HARD ON THE HEELS of a playoff loss, the New York Yankees have suffered a more personal one: the death, via small-engine plane, of pitcher Cory Lidle. I don't normally follow baseball in general or the Yanks in particular, but the mode of his passing — his plane flew into the side of an Upper East Side condo tower — definitely got my attention. Only later in the workday did the identity of one of its passengers emerge.
Let's back up to this afternoon. My immediate supervisor got a call from her mother, who told her a plane had flown into a building. Said boss transmitted that fact, sans specifics, to the other three designers in our group. This may have been all her mother knew at the time. Even so, she might have checked the Web for a couple of details before passing this fact straight along. (She is also the type to forward Net glurge before checking with urban legend site Snopes.com.)
So with a detached-sounding "Hmmmm . . . ," I hit up CNN's site to see what the facts were. As it slowly loaded (clearly mine was not the only inquiring mind), my boss said if we didn't feel safe staying at the office, we could go. This I needed to hear. So when I got the capsule summary of the breaking story — small plane, residential building, UES — I relaxed, and quickly let the group know that this was a limited, accident-related event and not an apparent terror attack. "Unless," I added, "the plane was brimming with anthrax."
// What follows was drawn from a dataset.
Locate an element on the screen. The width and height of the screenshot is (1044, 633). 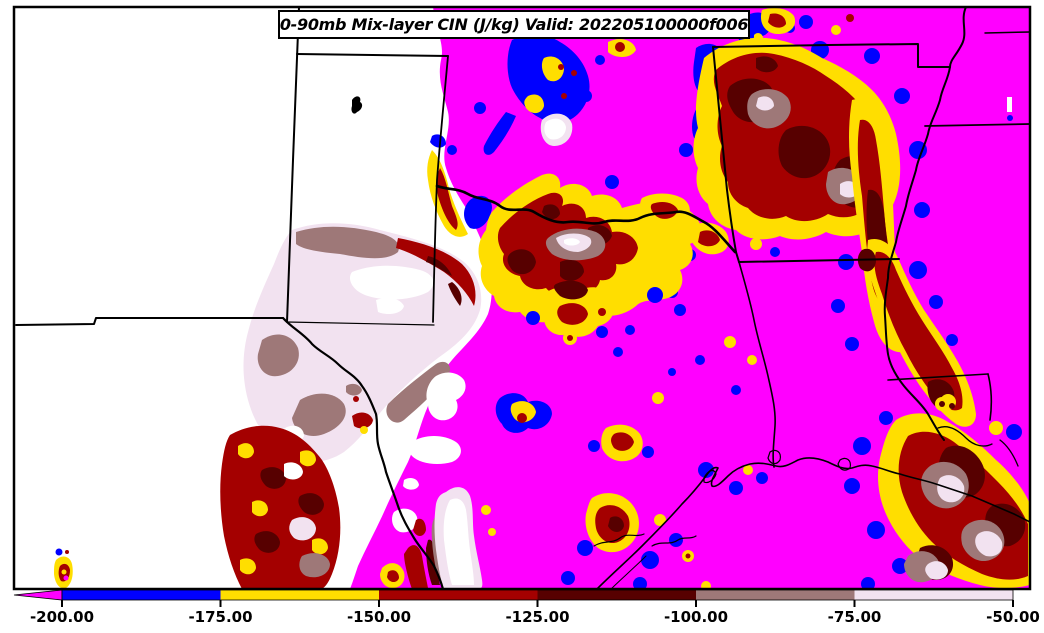
galveston-bay is located at coordinates (710, 476).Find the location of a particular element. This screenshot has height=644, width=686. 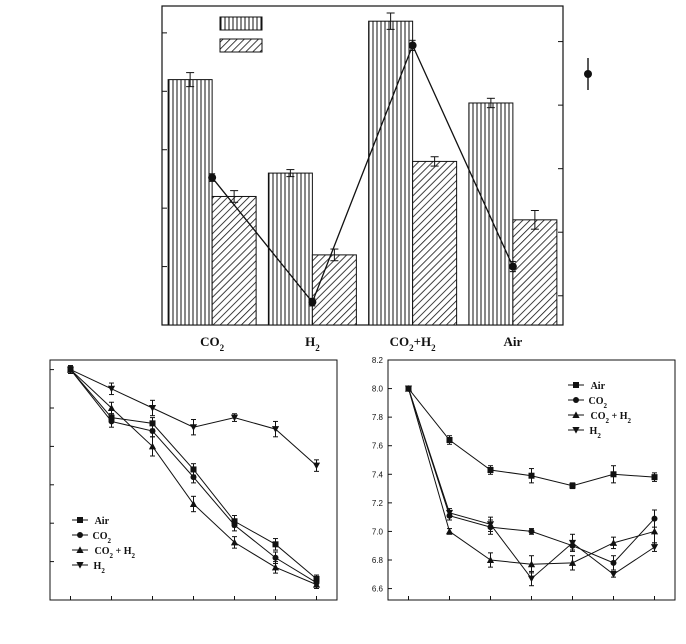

At this stage, all we knew was that there had been a crash, with no details on victims. It was only at 5:00 or so, as I was leaving, when I heard one guy a few cubes away say, "A Yankee?!" I thought maybe one of the Bombers owned a condo in the building, and perhaps by extreme chance his was hit. Not so. Upon loading ESPN.com, however, I saw the first sketchy details of the story.
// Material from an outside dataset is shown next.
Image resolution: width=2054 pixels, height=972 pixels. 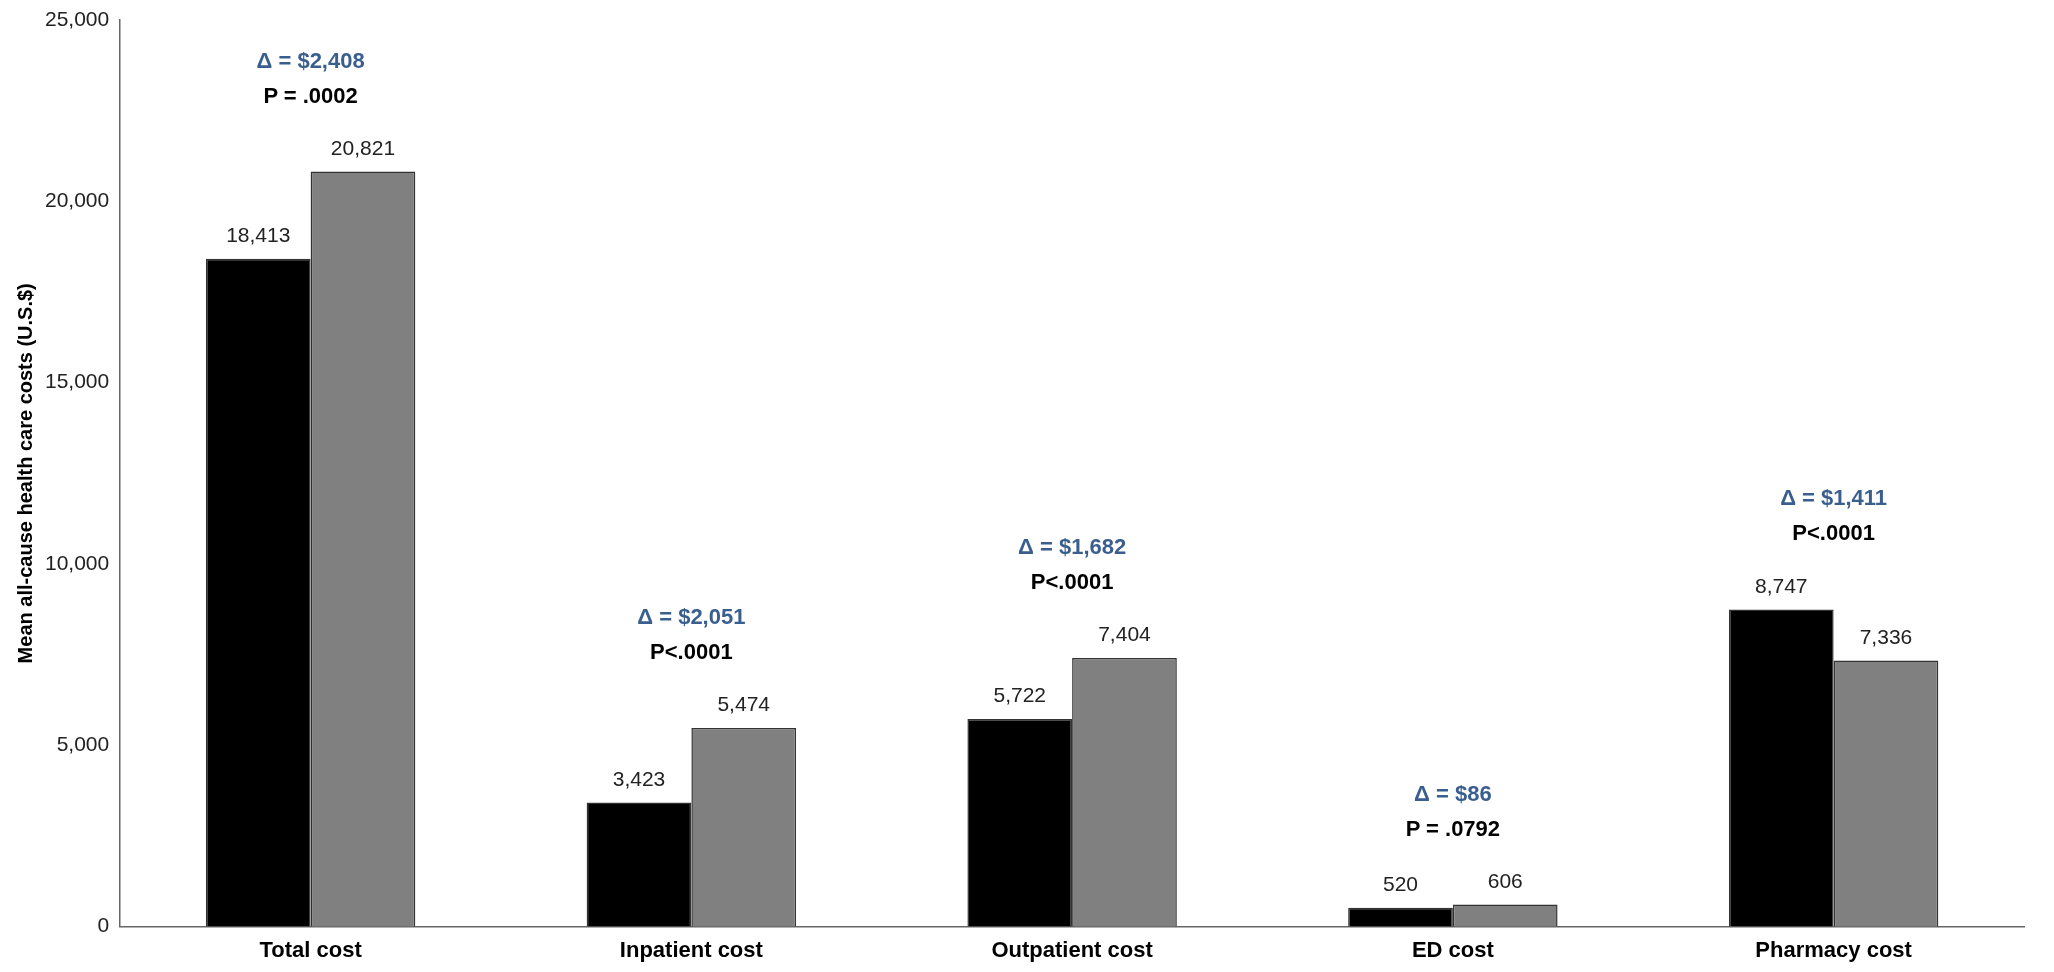 I want to click on data-label: 3,423, so click(x=639, y=778).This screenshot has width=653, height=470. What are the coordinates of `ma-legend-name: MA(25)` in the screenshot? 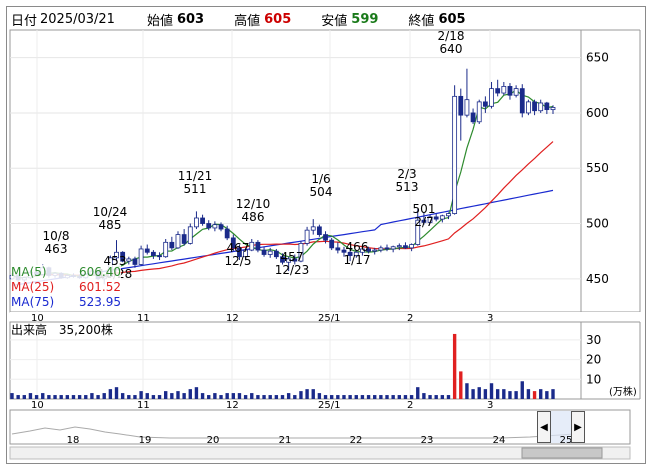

As I said, I don't follow baseball, so I didn't really know Cory Lidle. Was this just a terrible accident, or a deliberate crash on the part of a disturbed player whose team got washed out of the playoffs? Upon returning home, I consulted the mighty Felix as to what he knew of Lidle, aside from his being a recent acquisition from the Phillies. He said he had heard nothing to suggest that Lidle was the pinstripe equivalent of Terrell Owens. By this point, the news radio stations were both going nonstop on Lidle and the accident. At this point it does simply seem like a sad misadventure on the part of an enthusiastic, safety-aware amateur pilot.
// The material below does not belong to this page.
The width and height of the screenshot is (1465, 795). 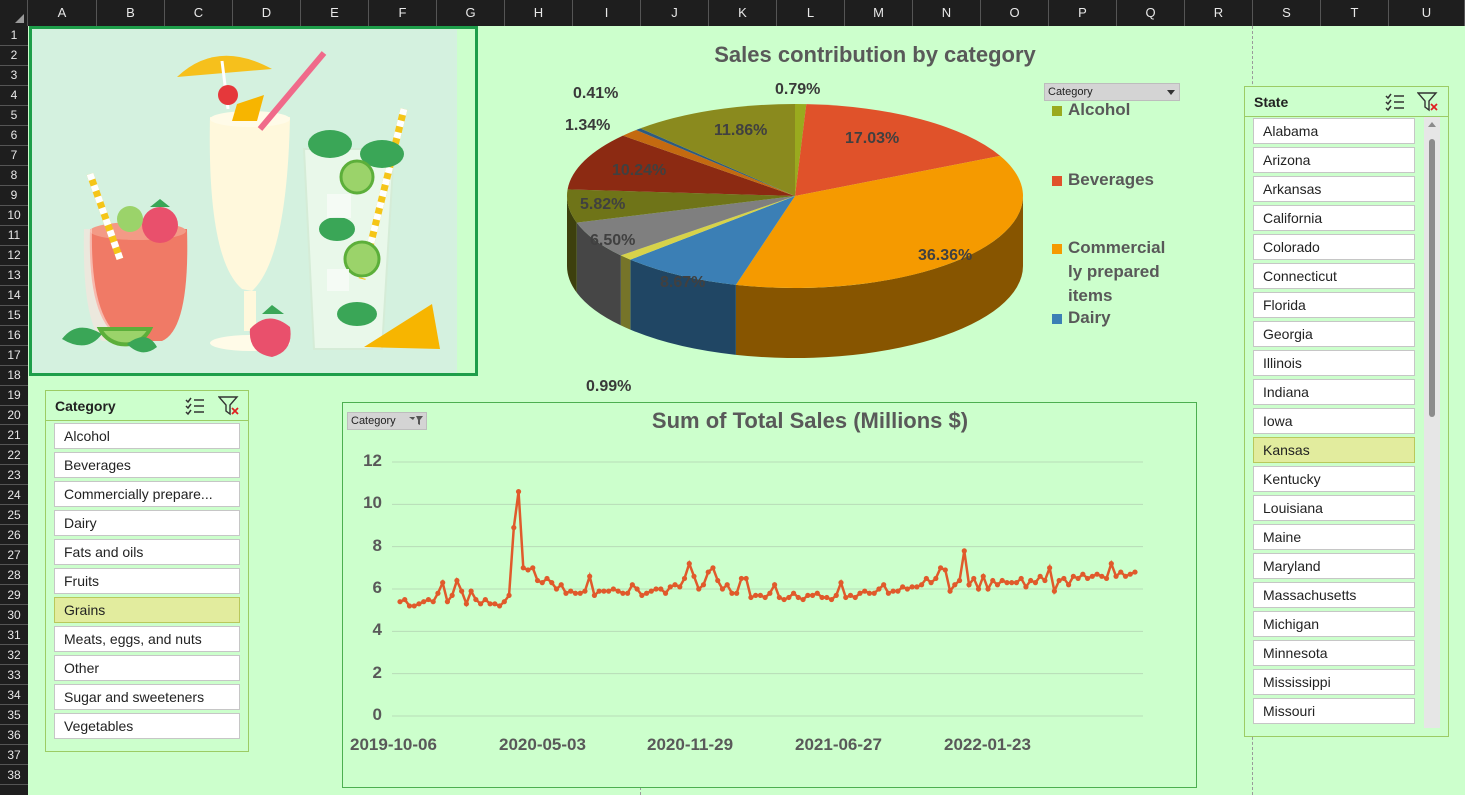 What do you see at coordinates (598, 274) in the screenshot?
I see `pie-side-6.50%` at bounding box center [598, 274].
One fact that emerged from the radio reports was that Lidle was a member of the Yankees chess club. Who knew they had such a thing? With the swollen egos on that team, I would not have imagined some of the players might devote themselves to such a slow-paced, intellectual exercise. Lidle was reported to find it calming to play a game or two before trotting out onto the diamond. I had a childhood interest in chess that, although it never developed into any sort of adult skill, did leave me with an appreciation of those who play.
I'm sure I'll get a little stuffed full of the coverage over the next couple of days. To be sure, all due respect to his survivors (including a son that just turned 6), I'm truly happy it wasn't as dire as my boss's mom had made it sound. It still represents a very tragic coda to a season that, in the end, fell well short of expectations. Hopefully the Yankees will be inspired to play with even more heart when spring training is over and they return to the Bronx, minus their fallen teammate.